Als "Content" bezeichnet man die Informationen, die auf einer Website zur Verfügung stehen. Der Content ist also der Inhalt einer Website, der sich aus unterschiedlichen Komponenten zusammensetzt. Diese Komponenten können Texte, Bilder, Grafiken, Links zu anderen Sites, Dateien, usw. sein. Man kann also sagen, dass ein CMS nichts anderes als ein Inhaltsmanagementsystem ist.
Vor der Einführung von Content Management Systemen war der Content einer Website immer fest mit dem HTML-Code der Internetseite verbunden (statische Seiten), so dass bei einer Änderung des Inhalts stets die gesamte Seite verändert werden musste. Bei einem kleinen Webauftritt stellt dies kein Problem dar, bei einem größeren Auftritt kann dies jedoch recht aufwendig sein, zumal dazu Fachkenntnisse in HTML, CSS, JavaScript, Flash etc. vorhanden sein müssen.
Die Folge waren, dass Änderungen selten vorgenommen wurden und die Webauftritte nicht aktuell waren. Bei häufigen Änderungen liefen einem die Kosten davon.
Ein CMS trennt Layout und Inhalt streng voneinander.

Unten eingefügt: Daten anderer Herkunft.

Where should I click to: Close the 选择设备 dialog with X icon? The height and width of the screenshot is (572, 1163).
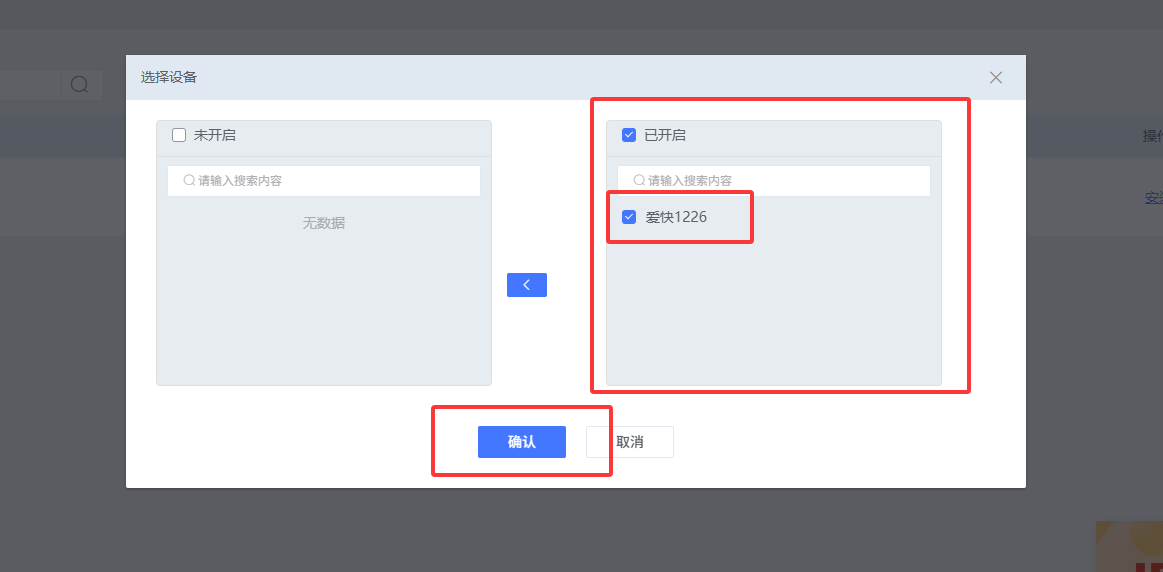tap(995, 78)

Das Layout wird einmalig erstellt. Dann wird der Content nicht direkt im Layout plaziert, sondern es werden sogenannte Container als Platzhalter in das Layout eingefügt. So gibt es Container für die Navigation, für Texte, für Bilder etc.
Der eigentliche Inhalt einer Website wird in einer Datenbank abgespeichert und beim Seitenaufruf dynamisch in die entsprechenden Container eingelesen.
Bei einer Änderung des Layouts, bleiben die Inhalte in der Datenbank erhalten.
Bei einer Änderung des Inhalts, bleibt das Layout davon unberührt.
Dies bietet den Vorteil, dass das vorgegebene CI bei Änderungen stets gewahrt bleibt.
Bei einer kompletten Neugestaltung des Layouts bleiben die Inhalte erhalten und werden wieder automatisch aus der Datenbank in die Container eingelesen.